### BRIEF
Could you report every line of the listing below that holds the word "Years"?

=====

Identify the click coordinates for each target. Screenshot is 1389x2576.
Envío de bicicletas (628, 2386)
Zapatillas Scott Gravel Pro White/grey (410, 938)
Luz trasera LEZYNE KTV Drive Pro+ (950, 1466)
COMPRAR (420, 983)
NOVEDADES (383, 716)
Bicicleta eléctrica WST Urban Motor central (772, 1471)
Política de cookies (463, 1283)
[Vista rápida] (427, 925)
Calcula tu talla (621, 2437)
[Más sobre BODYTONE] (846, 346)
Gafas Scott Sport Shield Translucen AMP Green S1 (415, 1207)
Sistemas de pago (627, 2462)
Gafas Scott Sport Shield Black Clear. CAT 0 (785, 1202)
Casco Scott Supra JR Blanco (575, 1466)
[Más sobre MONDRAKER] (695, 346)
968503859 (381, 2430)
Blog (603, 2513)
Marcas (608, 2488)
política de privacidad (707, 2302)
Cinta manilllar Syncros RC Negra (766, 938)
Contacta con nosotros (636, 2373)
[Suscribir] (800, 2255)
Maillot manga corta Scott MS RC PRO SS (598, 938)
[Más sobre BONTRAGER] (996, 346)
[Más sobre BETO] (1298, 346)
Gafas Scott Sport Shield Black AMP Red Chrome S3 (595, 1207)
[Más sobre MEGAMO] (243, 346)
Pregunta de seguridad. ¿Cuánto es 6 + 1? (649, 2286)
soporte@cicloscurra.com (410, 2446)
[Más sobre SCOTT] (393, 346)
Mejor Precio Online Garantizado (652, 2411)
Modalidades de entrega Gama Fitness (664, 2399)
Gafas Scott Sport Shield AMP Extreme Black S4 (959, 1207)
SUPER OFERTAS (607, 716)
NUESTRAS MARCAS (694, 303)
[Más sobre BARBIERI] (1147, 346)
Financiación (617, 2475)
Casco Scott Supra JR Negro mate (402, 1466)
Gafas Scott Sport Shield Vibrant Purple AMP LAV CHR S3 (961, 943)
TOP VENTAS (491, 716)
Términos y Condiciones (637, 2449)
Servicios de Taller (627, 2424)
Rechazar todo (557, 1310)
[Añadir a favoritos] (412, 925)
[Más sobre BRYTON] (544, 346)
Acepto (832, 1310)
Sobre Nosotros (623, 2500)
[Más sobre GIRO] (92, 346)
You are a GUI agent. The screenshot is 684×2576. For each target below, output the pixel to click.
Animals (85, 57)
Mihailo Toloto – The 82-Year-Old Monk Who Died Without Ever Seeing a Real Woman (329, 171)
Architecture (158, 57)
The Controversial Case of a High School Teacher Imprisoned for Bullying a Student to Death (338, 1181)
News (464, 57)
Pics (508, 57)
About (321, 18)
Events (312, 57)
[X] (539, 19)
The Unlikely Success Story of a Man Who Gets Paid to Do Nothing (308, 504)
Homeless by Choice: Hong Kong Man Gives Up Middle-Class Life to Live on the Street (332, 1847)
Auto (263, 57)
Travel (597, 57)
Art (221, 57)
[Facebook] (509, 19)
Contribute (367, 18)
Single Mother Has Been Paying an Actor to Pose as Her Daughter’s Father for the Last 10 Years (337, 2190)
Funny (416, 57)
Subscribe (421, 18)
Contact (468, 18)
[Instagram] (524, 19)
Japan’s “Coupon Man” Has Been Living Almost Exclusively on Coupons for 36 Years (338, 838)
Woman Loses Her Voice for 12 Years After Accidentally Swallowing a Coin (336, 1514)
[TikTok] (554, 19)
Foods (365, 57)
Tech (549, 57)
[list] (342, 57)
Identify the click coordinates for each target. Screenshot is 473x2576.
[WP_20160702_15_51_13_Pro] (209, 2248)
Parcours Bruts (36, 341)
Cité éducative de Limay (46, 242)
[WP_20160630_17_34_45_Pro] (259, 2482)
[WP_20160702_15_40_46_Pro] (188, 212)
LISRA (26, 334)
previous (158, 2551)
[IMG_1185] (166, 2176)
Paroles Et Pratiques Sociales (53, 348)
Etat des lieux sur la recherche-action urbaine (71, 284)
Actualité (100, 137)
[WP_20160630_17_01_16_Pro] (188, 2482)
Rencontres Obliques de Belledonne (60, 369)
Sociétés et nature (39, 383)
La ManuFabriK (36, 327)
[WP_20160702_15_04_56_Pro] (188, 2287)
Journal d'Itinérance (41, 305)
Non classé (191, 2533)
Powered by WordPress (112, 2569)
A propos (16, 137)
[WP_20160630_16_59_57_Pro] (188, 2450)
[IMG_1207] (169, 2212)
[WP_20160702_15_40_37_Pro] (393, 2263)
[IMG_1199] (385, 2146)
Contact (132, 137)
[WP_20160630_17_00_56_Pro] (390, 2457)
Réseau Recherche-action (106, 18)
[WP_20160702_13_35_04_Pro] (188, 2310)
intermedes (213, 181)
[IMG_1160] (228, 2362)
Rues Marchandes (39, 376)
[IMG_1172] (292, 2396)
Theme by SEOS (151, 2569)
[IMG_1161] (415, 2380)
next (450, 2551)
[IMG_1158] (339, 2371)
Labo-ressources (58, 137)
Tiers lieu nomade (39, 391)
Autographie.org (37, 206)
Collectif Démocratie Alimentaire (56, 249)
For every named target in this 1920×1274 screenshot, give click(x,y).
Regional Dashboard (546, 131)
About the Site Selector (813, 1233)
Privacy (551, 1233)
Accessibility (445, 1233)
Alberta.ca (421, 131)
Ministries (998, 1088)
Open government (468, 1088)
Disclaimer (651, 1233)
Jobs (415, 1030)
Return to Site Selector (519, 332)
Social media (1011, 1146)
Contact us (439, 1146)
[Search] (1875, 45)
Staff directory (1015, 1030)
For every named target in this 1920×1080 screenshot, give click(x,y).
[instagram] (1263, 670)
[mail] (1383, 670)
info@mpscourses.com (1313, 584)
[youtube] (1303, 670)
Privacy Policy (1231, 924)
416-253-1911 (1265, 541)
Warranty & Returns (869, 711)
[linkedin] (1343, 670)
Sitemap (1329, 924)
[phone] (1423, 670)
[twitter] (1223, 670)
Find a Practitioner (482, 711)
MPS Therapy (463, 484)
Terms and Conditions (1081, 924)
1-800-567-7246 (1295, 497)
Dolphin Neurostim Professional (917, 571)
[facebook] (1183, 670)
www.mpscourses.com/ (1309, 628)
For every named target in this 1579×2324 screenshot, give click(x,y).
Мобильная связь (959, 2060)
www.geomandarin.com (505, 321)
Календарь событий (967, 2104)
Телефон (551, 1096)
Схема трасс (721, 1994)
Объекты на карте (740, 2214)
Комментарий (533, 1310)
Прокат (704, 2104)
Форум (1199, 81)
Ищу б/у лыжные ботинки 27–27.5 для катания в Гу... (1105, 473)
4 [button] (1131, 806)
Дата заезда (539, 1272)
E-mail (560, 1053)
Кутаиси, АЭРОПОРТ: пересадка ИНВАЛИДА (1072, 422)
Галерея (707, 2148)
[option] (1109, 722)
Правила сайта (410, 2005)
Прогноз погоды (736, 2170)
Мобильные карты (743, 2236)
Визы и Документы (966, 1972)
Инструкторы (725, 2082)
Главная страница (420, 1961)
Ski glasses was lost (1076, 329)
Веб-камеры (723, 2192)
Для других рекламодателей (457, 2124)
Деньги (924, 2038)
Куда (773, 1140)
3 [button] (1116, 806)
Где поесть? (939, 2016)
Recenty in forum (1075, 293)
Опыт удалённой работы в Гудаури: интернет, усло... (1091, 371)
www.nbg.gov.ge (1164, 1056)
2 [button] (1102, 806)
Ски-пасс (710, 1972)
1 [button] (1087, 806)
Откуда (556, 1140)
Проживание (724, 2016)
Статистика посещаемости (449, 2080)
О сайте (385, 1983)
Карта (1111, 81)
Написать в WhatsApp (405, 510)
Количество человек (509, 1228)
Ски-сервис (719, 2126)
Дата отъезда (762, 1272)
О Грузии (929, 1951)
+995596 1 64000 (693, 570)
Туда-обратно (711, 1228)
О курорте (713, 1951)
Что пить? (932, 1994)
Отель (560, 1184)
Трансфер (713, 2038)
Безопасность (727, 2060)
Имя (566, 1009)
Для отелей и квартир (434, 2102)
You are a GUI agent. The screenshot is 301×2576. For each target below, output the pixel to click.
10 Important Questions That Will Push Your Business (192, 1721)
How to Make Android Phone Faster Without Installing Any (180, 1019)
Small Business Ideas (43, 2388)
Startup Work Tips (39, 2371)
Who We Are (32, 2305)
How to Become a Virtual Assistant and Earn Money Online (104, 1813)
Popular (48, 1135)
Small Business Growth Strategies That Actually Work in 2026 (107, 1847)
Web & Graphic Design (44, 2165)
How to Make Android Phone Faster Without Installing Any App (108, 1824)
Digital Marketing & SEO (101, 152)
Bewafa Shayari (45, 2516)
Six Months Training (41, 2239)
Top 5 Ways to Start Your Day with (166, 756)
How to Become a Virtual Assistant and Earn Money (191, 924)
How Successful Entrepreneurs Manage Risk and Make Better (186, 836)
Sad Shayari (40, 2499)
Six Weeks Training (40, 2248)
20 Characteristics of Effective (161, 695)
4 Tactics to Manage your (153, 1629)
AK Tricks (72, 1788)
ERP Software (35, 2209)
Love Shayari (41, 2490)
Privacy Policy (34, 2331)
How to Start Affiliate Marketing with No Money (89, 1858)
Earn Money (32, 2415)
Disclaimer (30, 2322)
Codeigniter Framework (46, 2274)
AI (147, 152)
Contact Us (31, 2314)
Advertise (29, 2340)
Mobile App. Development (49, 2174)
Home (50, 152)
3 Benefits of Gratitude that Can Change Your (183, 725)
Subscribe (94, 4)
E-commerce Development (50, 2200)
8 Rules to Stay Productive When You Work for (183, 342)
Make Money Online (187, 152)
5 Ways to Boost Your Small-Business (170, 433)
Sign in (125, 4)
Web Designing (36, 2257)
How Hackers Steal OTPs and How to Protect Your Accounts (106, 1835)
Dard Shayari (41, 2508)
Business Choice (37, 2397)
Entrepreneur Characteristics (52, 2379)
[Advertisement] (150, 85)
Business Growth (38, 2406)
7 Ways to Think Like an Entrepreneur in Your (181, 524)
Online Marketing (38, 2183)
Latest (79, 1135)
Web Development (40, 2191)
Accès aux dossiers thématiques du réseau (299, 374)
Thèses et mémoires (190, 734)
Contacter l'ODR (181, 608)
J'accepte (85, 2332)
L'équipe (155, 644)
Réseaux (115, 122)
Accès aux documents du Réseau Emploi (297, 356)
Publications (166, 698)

=====

### RESPONSE
Single Mother Has Been Paying an Actor to Pose as Her Daughter’s Father for the Last 10 Years (337, 2190)
Japan’s “Coupon Man” Has Been Living Almost Exclusively on Coupons for 36 Years (338, 838)
Woman Loses Her Voice for 12 Years After Accidentally Swallowing a Coin (336, 1514)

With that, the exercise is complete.